Рабочий день на этажах продолжался двенадцать часов и распределялся так: один человек из каждой пары служащих приступал к работе с семи часов утра, с часу дня и до шести вечера имел свободное время, в шесть часов возвращался на свое рабочее место и оставался на работе до двенадцати ночи. Вторая смена начинала работу с восьми часов утра и кончала в восемь вечера. Обедали обе смены в рабочее время. В выходные дни обе смены работали с утра до часу дня, в час одна смена уходила, вторая оставалась на работе до двенадцати ночи. В следующее воскресенье с утра до ночи работала другая смена.
Среди работников гостиницы кроме русских, татар и латышей было много иностранцев. Директор гостиницы и другая высшая администрация были швейцарцы. Среди официантов на этажах, поваров, кастелянш и метрдотелей были французы, шведы и итальянцы. В зимнем саду играл румынский оркестр.
На одном этаже с моим братом Ильей работал официант-австриец из Богемии Франц Лерл. Этот человек сыграл большую роль в моей жизни и оставил во мне хорошее воспоминание, поэтому я расскажу о нем поподробнее.
Францу Лерлу, когда я поступил в гостиницу, было лет тридцать. Он приехал в Петербург примерно в 1911 году прямо из Африки, из Каира, где работал у путешествовавшего там баварского короля в числе его многочисленной прислуги. К концу путешествия он взял у короля расчет и приехал в Петербург учиться говорить по-русски. До этого он работая в Германии, Франции, Италии, Испании, после Петербурга собирался поработать в Варшаве. Он говорил на немецком, французском, английском, испанском и итальянском языках. Поскольку его родиной была Богемия, то есть Чехия, то он знал и чешский, а за два года жизни в Петербурге научился свободно говорить и по-русски и собирался научиться и по-польски.

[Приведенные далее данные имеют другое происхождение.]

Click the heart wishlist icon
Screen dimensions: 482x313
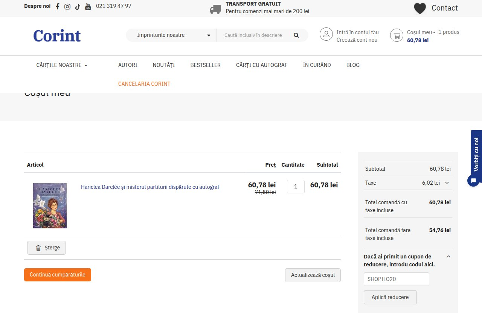pos(420,8)
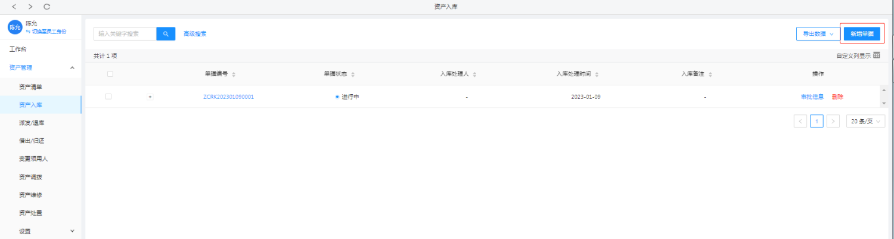Click the keyword search input field
The height and width of the screenshot is (239, 894).
125,34
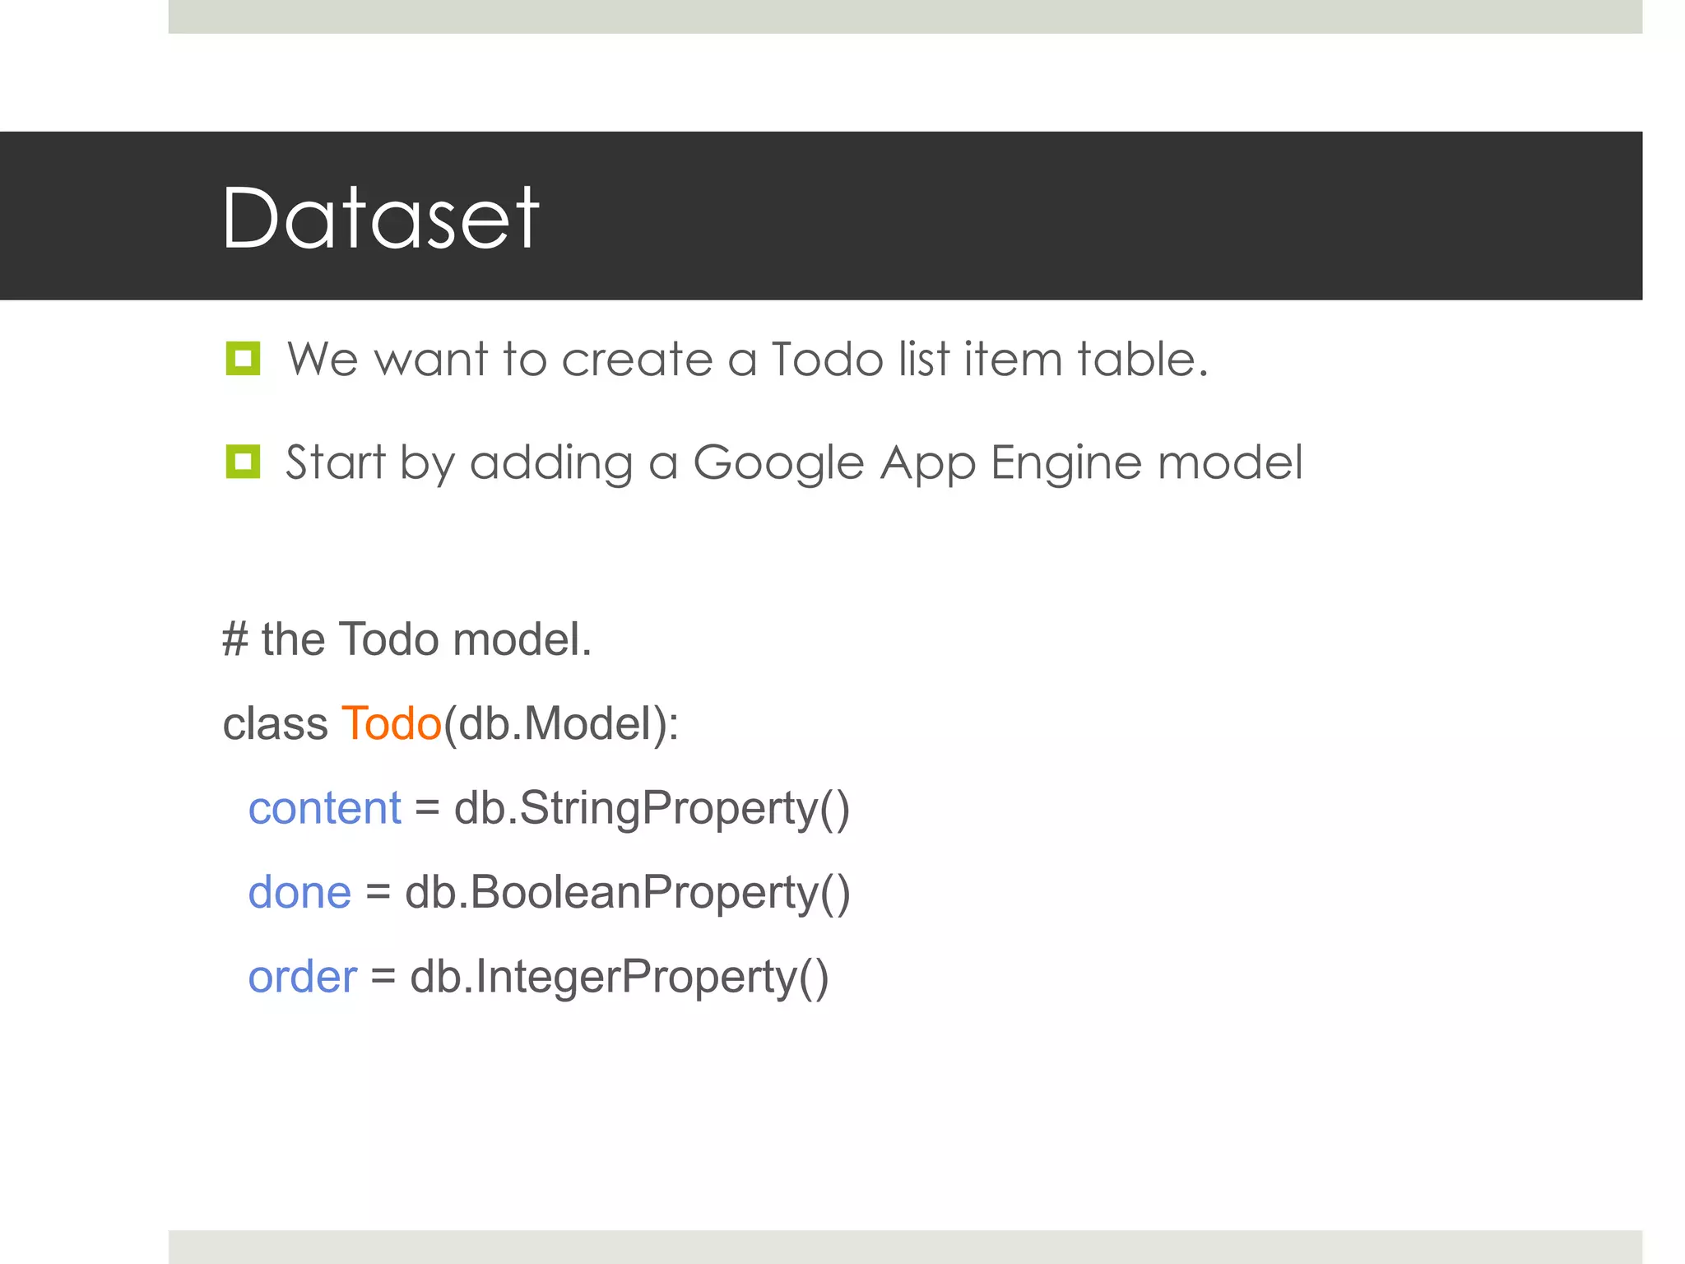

Франц был худощав, среднего роста, с жидкими светлыми волосами и слегка выпяченной нижней губой. У него был веселый, добродушный характер и не было никакой заносчивости перед товарищами, что нередко замечалось у других служащих-иностранцев.

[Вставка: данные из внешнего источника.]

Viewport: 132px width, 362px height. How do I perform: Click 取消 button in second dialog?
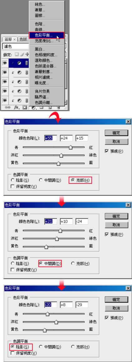point(116,225)
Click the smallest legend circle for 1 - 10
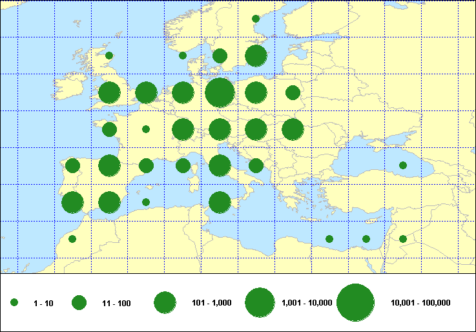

В начале 1914 года Франц решил поехать к себе на родину и некоторое время поработать в курортном городе Карлсбаде (по-чешски Карловы Вары), затем переехать во Францию и поработать на Французской Ривьере в Ницце. Он списался о работе с владельцем гостиницы «Ганновер» в Карлсбаде господином Лешнером, и тот предложил ему привезти с собой русского мальчика, чтобы привлечь в ресторан отеля русских курортников. Франц предложил моему брату Иле отпустить меня с ним года на два-три, чтобы я смог на практике научиться говорить по-немецки и по-французски. Мой брат обрадовался такой возможности, так как верил Францу, что он меня не бросит на произвол судьбы, и посоветовал мне ехать с Францем, тем более что я был не первый из мальчиков, едущий из гостиницы за границу.
Итак, побывав в своем родном селе и попрощавшись с отцом, мачехой и всеми родными и взяв в Петербурге заграничный паспорт, 18 марта 1914 года я с Францем отправился в Австро-Венгрию, в состав которой входила тогда Чехия, а вместе с ней и город Карлсбад.